New paramilitaries and violence in Córdoba Is war imminent? Probably not.
Nov 092009

On Friday the U.S. government finally released its estimate of how much coca was cultivated in Colombia in 2008. The result is the first reduction in coca-growing since 2002-2003, a significant drop from 167,000 hectares measured in 2007 to 119,000 hectares in 2008. (A hectare is equal to 2.47 acres.) This brings the U.S. government’s coca cultivation estimate to its lowest level since 2004. (The U.S. government has not yet released 2008 coca data for Peru and Bolivia.)

This matches a downward 2007-2008 trend – though not the number of hectares – that the UN Office on Drugs and Crime announced (PDF) back in June.

A reduction in coca cultivation is good news. But what caused it? Here is what Friday’s press release from the U.S. embassy to Colombia says:

According to analysts, the principal reasons for the decline were steadfast aerial and manual eradication pressure delivered against the primary Colombian growing areas, increased government presence and security forces in select growing regions and successful operation against drug trafficking organizations. Violence between trafficking groups and economic disruptions that affect farmers’ planting decisions were also a factor.

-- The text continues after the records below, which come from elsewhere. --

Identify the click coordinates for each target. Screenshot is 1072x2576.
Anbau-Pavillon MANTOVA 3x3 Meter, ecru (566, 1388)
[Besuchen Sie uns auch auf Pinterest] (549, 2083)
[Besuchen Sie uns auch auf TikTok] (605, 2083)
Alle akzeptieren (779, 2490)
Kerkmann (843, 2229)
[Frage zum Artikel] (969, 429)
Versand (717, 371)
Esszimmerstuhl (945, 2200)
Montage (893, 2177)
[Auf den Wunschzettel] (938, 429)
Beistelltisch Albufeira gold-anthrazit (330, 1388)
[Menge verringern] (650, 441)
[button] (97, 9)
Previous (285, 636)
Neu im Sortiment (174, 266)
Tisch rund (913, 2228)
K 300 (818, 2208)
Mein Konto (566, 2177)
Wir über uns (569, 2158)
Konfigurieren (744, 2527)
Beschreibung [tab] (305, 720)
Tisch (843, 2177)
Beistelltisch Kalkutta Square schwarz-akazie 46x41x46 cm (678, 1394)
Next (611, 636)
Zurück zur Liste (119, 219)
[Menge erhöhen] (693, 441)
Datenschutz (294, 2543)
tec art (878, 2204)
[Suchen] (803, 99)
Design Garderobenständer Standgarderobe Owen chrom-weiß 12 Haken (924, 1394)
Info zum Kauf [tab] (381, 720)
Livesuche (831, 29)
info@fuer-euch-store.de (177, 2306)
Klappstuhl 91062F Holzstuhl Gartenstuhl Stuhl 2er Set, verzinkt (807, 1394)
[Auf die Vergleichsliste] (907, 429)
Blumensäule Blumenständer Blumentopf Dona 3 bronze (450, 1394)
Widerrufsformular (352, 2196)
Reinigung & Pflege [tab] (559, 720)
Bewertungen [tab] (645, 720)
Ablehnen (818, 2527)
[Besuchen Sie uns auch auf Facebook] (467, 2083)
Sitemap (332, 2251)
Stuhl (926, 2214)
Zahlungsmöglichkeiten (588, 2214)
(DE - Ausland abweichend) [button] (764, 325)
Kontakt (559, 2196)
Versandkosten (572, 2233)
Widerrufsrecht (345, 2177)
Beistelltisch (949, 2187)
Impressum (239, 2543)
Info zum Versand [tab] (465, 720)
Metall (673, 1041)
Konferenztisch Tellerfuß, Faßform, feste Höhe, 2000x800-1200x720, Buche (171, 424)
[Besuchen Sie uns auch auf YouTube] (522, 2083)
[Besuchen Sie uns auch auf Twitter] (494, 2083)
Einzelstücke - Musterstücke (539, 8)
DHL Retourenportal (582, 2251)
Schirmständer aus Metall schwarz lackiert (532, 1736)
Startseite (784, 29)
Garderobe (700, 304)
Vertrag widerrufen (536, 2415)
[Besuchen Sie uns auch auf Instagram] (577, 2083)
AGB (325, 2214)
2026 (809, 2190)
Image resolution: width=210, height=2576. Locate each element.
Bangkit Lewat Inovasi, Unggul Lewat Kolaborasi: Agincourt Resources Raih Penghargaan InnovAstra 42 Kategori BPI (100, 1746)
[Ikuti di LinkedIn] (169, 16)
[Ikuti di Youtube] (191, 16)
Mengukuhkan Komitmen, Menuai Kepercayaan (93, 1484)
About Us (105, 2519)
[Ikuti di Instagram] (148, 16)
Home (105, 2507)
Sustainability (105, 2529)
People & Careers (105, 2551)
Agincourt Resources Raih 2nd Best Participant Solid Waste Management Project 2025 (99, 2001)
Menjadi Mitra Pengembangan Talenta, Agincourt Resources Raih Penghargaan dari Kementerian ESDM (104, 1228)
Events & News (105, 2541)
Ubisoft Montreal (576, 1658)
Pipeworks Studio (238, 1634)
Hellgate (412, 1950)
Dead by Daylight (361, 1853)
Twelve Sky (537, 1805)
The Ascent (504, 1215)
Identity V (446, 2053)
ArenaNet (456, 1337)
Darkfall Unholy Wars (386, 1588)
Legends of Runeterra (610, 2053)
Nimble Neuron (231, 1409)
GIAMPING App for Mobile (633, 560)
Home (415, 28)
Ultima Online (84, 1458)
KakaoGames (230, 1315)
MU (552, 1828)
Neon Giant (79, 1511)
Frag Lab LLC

Certainly, eradication was a key variable. But eradication has changed since 2006, which was the peak year for the U.S.-funded aerial herbicide fumigation program. Fumigation was a centerpiece of Plan Colombia, but groups like ours have long maintained that it was counterproductive and ineffective. And the coca-cultivation statistics appeared to agree.

The fumigation program has declined since 2006. By 2008, the United States was supporting the spraying of 38,000 fewer hectares in Colombia.

Instead, the emphasis has gone to manual eradication. Teams of eradicators, protected by the security forces, pull farmers’ coca plants out of the ground. This is dangerous to the eradicators, but appears to be more effective than sending planes to spray overhead without bothering to establish any state presence on the ground. 53,000 more hectares were manually eradicated in 2008 than in 2006.

The statistics are showing manual eradication to be more effective than fumigation at reducing coca. However, forced manual eradication is hardly a panacea. Most Colombian coca growers are small farm families in some of the poorest parts of the country. If their crops are manually eradicated and they are left with no economic options – no government presence, no farm-to-market roads, no help making the transition to a legal economy, not even basic food security assistance – they are more likely to attempt coca growing again, and to view the Colombian state as an adversary. Manual eradication must be carefully calibrated with a strategy to bring coca farmers, some of Colombia’s poorest and most marginalized citizens, out of illegality.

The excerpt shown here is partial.